Product designers create the drawings and plans that determine how consumer goods appear and function. According to the National Careers Service, 42 percent of all people in the design industry work in product and industrial design, and the starting salary is upwards of £17,000 per year. Entry into a career in product design requires candidates to meet certain requirements.
Types of degrees
A bachelor's degree is typically necessary to work as a product designer. Around 50 per cent of all designers have at least a level four qualification, according to the National Careers Service, equating to at minimum, a BTEC professional diploma. Prospective product designers may also major in architecture or a specialised field in engineering, such as manufacturing, industrial or mechanical engineering.
Training and experience
Employers typically prefer to hire product designers who have some form of previous experience, such as working as an assistant to an experienced designer. Some industrial design degree programs include an internship as a part of their course requirements, allowing students to gain credit and work experience simultaneously. Other programs have cooperative work placements, in which students alternate semesters of taking classes with working in paid positions in product design. Once hired, new designers typically begin by performing basic tasks with their responsibilities increasing as they receive on-the-job training and experience. Several years of working as a product designer is usually necessary to become completely proficient in design, reports the Occupational Information Network.
Product designers use computers to perform many of the tasks associated with their work. As a result, knowledge of several types of computer software is necessary to gain employment in the field. Designers must have the ability to do computer-aided drafting with programs such as Audodesk and SolidWorks to create technical drawings. Desktop publishing software, such as Adobe InDesign and Microsoft Publisher, and graphics software, such as Corel Painter, Adobe Illustrator and McNeel Rhino, allow designers to create visuals of their projects. In addition, product designers often need to use office software, such as spreadsheets, e-mail and word processors.

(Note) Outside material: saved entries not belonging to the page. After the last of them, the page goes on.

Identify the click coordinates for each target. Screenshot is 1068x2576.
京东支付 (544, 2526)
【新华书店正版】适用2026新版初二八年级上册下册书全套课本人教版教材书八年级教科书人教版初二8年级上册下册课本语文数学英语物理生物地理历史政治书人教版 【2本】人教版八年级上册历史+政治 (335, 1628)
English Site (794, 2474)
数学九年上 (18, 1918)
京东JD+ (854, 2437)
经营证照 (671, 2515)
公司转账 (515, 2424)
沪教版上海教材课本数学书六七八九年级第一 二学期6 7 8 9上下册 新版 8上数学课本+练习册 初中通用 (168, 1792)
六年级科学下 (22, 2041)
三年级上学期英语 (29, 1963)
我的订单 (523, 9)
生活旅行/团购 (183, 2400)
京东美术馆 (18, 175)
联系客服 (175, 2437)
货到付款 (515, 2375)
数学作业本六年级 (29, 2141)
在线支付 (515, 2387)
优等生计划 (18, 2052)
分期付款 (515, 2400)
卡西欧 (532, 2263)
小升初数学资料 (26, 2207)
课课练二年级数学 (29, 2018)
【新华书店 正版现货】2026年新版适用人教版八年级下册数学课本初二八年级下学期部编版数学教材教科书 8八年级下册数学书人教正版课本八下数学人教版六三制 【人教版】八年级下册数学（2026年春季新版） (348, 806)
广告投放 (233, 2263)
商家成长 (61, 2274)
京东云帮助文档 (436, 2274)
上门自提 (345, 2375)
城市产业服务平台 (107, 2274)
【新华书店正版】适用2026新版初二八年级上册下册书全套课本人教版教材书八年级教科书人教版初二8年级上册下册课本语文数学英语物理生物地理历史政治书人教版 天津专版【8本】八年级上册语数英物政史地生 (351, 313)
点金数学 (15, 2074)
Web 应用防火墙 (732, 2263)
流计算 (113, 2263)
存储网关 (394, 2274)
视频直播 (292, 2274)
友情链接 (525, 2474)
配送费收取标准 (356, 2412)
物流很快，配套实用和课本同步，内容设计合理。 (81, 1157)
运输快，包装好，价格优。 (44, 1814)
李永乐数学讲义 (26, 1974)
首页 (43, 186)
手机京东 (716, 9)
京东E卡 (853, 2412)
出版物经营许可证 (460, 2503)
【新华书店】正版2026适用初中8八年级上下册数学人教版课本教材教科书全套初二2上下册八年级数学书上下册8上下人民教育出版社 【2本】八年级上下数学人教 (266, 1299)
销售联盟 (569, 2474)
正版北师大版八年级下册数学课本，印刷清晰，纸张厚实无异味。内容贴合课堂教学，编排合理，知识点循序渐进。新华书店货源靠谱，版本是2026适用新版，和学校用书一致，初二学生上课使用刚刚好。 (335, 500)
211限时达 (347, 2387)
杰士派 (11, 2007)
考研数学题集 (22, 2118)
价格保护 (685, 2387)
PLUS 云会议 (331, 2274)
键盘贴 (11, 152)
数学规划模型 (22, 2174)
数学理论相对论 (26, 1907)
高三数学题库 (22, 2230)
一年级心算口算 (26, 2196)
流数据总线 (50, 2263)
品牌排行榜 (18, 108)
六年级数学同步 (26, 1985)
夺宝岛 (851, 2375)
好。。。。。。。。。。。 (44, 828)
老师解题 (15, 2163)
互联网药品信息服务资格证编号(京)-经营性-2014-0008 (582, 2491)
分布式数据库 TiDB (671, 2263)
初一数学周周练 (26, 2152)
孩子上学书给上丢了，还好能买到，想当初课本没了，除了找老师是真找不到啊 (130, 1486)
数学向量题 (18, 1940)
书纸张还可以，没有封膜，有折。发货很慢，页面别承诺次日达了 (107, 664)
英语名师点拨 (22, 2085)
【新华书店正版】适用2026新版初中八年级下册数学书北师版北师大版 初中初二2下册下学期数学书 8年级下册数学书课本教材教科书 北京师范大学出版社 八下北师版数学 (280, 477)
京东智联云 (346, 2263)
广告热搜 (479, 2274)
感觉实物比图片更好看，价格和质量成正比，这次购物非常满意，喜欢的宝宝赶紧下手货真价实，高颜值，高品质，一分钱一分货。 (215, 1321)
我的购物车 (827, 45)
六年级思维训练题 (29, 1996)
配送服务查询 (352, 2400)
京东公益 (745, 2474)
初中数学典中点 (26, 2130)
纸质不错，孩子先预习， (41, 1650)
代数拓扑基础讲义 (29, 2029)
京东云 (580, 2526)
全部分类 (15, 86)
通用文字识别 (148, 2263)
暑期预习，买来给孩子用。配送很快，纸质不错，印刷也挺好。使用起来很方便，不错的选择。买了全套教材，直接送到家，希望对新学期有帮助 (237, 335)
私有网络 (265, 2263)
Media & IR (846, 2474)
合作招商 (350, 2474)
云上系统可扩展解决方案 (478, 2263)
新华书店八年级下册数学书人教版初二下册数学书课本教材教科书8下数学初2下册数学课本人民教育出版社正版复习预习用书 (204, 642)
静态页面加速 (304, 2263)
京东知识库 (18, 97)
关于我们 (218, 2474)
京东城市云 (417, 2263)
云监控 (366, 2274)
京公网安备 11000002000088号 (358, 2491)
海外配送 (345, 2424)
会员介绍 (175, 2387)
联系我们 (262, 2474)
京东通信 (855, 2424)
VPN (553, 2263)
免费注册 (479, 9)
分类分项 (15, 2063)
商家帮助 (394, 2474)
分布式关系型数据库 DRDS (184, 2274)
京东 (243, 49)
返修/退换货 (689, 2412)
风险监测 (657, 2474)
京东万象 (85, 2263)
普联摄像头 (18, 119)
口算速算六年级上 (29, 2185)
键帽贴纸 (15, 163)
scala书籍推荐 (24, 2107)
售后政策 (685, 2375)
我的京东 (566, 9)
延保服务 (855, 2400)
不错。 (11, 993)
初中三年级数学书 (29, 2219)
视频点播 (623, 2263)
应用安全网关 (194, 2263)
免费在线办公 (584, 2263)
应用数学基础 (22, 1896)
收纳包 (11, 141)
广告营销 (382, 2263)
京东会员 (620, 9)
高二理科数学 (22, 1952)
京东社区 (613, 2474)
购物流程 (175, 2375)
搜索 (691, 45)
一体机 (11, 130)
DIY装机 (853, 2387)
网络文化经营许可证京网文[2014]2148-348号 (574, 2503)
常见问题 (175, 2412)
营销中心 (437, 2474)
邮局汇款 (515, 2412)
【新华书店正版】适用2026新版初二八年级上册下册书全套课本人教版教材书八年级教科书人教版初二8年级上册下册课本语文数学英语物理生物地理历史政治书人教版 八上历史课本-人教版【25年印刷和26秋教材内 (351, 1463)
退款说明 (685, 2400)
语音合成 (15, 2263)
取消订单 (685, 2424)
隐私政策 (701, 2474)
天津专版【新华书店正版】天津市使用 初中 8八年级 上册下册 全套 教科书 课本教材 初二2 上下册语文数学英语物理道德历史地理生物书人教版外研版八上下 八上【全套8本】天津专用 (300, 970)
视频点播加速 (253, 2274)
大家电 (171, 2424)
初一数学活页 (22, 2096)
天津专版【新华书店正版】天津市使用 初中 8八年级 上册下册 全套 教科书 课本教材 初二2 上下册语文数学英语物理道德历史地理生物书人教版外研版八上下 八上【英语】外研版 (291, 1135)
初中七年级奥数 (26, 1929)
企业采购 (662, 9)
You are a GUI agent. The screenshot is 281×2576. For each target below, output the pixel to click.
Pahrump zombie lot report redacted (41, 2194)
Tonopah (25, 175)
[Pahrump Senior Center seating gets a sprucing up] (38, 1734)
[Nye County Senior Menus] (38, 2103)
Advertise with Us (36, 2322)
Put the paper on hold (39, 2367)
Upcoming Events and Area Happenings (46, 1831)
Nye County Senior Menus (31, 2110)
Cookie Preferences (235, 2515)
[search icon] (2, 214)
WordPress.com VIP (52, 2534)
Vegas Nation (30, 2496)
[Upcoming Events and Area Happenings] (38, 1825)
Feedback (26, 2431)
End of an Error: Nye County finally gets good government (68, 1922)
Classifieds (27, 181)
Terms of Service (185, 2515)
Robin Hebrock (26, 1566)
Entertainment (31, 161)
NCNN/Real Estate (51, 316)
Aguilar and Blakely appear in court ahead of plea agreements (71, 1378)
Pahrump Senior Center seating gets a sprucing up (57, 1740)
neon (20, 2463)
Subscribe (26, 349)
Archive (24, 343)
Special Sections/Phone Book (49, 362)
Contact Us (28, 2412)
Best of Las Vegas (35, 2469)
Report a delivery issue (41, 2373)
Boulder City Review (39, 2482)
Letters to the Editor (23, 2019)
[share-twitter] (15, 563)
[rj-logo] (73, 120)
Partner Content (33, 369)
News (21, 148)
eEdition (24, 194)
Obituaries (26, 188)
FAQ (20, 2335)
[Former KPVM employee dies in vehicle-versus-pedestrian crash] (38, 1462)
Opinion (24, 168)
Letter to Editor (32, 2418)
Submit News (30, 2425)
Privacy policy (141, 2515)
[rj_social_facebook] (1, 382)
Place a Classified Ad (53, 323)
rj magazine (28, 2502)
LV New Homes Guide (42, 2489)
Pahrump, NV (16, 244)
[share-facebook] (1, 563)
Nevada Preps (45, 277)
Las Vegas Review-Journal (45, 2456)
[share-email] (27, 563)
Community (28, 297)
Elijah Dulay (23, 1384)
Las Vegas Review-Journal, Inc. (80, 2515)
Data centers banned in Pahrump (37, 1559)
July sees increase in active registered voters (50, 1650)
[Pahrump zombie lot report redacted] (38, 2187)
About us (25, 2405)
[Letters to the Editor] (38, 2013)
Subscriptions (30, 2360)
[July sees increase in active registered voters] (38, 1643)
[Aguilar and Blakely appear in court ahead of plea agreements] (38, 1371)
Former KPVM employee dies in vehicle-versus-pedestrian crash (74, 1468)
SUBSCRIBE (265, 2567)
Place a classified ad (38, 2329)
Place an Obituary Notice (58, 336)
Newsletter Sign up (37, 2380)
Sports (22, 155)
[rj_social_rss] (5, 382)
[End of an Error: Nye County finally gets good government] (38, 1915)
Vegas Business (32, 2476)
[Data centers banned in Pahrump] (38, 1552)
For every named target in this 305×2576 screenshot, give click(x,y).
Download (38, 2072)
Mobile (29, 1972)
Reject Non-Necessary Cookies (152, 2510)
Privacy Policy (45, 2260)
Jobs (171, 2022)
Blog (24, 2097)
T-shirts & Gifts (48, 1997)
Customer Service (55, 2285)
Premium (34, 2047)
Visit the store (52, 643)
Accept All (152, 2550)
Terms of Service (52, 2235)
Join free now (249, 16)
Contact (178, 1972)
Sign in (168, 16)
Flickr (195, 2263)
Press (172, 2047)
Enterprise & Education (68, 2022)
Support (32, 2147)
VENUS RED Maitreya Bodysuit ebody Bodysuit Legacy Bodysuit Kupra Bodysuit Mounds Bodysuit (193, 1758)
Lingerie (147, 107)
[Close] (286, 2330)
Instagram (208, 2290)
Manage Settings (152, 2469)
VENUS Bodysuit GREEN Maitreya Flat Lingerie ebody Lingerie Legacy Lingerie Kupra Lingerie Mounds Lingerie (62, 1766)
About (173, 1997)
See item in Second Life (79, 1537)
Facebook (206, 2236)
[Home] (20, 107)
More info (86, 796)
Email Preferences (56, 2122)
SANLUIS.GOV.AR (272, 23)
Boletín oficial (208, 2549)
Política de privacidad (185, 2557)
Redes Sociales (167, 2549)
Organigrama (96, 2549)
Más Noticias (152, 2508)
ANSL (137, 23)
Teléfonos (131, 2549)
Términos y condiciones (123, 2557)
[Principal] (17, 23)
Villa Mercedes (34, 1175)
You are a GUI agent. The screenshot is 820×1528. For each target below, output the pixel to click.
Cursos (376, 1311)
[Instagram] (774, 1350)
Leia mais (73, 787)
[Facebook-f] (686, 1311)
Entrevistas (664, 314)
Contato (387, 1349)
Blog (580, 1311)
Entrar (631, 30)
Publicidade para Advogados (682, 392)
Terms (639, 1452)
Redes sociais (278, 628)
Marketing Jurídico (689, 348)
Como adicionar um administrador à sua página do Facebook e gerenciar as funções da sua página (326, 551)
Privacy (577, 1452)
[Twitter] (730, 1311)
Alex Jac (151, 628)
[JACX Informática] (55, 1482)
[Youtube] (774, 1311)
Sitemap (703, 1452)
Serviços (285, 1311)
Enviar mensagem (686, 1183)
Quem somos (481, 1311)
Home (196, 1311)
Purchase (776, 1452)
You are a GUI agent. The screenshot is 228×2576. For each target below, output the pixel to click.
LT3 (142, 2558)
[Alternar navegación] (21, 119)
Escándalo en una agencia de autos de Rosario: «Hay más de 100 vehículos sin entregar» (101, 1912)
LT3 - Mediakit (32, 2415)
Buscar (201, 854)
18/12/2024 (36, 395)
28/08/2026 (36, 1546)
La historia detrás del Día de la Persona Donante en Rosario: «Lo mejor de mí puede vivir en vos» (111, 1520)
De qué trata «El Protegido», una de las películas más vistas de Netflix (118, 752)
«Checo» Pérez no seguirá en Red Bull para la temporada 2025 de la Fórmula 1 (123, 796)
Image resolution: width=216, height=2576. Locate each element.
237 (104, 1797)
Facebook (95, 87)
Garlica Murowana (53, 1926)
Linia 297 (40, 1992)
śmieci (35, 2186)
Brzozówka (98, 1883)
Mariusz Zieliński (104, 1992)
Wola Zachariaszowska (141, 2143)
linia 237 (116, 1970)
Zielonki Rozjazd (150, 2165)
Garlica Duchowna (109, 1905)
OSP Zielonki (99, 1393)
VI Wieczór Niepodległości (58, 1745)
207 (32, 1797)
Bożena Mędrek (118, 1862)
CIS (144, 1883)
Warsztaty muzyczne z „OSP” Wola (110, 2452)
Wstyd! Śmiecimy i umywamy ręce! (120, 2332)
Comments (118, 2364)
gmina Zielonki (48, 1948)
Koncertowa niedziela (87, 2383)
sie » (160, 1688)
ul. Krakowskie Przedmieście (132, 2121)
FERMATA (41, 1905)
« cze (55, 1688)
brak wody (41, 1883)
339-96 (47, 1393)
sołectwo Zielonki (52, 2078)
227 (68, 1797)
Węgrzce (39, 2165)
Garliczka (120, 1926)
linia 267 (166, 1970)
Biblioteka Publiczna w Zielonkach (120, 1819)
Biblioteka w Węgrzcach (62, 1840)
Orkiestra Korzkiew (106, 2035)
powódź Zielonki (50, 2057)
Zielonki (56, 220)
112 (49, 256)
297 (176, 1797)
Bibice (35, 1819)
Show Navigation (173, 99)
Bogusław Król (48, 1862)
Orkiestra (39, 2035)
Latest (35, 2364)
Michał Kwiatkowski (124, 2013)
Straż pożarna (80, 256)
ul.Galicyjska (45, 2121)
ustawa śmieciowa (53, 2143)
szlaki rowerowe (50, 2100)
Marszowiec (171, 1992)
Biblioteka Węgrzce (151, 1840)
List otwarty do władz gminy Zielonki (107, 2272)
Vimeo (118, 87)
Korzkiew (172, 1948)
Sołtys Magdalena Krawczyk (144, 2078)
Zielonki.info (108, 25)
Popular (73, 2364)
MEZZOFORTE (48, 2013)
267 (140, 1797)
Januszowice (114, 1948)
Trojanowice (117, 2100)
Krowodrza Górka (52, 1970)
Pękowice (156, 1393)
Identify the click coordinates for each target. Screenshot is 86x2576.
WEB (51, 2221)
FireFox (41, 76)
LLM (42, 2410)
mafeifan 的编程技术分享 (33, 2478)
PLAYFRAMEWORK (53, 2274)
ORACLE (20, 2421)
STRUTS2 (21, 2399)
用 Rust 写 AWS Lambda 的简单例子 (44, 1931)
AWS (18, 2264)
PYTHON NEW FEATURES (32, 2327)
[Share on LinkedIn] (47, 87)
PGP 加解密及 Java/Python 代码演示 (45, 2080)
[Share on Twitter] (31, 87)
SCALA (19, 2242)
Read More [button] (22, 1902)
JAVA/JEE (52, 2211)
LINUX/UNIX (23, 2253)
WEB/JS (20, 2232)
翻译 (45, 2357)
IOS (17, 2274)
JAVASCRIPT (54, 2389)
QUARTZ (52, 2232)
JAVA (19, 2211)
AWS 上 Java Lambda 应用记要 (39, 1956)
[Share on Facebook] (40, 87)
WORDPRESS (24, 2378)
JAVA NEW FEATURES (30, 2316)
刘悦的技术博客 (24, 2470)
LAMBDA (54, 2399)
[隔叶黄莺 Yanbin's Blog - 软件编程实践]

For success in the field, product designers must possess creativity and an eye for artistic elements, such as colour, symmetry and perspective. The ability to draw and paint are necessary, as well as an understanding of mathematics, physics and the basics of engineering. Problem-solving abilities are important for product engineers, who are often called on to make improvements to the way an existing product functions or appears. Designers must also have the ability to communicate orally to give presentations of their designs to clients and to collaborate with other designers who may be working on similar products or a different element of the same product.